European Parliament (April 30, 2024)

“On 13 March 2024, the European Parliament adopted the AI Act at a first reading. Now, the corrigendum of the text has been released. This document corrected the language in the Act.” -Risto Uuk, Future of Life Institute

 

The limits of state AI legislation

Politico (April 30, 2024)

As Congress remains largely stalled on passing federal regulations for AI, every state except Alabama and Wyoming is currently considering “some kind” of AI legislation.
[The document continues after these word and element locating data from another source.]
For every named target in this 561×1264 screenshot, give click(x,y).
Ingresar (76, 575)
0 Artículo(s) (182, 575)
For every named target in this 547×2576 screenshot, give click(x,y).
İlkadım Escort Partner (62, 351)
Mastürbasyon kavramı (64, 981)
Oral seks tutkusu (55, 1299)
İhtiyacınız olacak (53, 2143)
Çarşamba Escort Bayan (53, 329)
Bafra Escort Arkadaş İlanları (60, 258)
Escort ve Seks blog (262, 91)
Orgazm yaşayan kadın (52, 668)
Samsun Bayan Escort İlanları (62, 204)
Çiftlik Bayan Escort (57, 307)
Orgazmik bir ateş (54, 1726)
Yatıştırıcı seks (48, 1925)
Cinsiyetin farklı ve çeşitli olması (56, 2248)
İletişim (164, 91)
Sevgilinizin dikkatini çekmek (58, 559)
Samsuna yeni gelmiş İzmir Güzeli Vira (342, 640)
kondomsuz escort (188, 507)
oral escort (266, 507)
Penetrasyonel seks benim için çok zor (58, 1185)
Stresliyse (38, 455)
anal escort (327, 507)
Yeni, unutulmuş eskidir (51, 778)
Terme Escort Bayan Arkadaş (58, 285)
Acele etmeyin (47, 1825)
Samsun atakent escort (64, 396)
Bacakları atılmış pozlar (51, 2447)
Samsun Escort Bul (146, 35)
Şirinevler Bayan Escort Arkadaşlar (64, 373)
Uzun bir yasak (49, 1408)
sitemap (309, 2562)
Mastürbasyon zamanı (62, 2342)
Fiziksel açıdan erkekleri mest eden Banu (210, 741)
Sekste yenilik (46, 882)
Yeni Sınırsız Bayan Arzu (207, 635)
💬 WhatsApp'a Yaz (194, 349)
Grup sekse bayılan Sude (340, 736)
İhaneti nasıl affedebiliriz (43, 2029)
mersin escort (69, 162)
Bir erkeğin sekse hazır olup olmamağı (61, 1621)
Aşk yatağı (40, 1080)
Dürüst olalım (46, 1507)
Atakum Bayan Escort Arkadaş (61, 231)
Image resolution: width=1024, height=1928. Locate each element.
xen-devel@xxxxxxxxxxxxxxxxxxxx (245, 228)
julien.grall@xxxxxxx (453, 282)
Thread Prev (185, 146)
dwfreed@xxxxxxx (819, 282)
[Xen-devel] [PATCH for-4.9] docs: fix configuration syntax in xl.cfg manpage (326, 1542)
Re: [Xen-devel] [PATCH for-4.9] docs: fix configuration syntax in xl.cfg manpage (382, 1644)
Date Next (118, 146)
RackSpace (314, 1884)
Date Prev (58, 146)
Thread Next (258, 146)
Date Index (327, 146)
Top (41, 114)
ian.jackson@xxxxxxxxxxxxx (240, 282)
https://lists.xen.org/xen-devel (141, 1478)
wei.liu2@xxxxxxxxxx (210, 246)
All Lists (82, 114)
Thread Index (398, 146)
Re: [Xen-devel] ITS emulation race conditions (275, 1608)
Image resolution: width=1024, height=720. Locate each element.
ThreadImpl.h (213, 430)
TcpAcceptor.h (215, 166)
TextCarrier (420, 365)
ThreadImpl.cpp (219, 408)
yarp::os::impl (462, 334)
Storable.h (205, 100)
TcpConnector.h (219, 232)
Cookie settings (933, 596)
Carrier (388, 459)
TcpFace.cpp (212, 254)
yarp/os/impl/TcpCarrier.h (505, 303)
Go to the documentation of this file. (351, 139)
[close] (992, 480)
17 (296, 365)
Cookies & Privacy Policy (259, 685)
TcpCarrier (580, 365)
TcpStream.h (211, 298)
However, two consumer advocates warn Politico that most state laws “are overlooking crucial loopholes that could shield companies from liability when it comes to harm caused by AI decisions — or from simply being forced to disclose when it’s used in the first place.” Much of this is due to haziness around what constitutes a “trade secret,” as well as jargon around which systems are designed to be “controlling” or a “substantive” factor in decision-making.

 

Generative AI is already helping fact-checkers. But it’s proving less useful in small languages and outside the West

Reuters Institute (April 29, 2024)

Journalism experts from Norway, Georgia and Ghana are applying artificial intelligence tools in their fact-checking efforts – including the “limitations of this new technology when applied to diverse geographical contexts, for example in non-Western countries or in countries with underrepresented languages in training models.” In Ghana, content moderators are also struggling to keep up with AI-generated content and troll farms that are driving election narratives. Be sure to read the whole article for interesting case studies and tool examples for AI-powered fact-checking.

 

Here's How Generative AI Depicts Queer People

WIRED (April 2, 2024)

Revisit this WIRED investigation from early April, which examines how many current AI tools and image-generators portray queer people – think: white people with purple hair and lots of piercings. Harmful biases are difficult to train out of models, but one strategy is to ensure LLMs “focus on well-labeled data that includes additional representations of LGBTQ people from around the world.” Scroll to the bottom for some interesting outputs from Sora, OpenAI’s new video tool that also seems to struggle with queer depiction.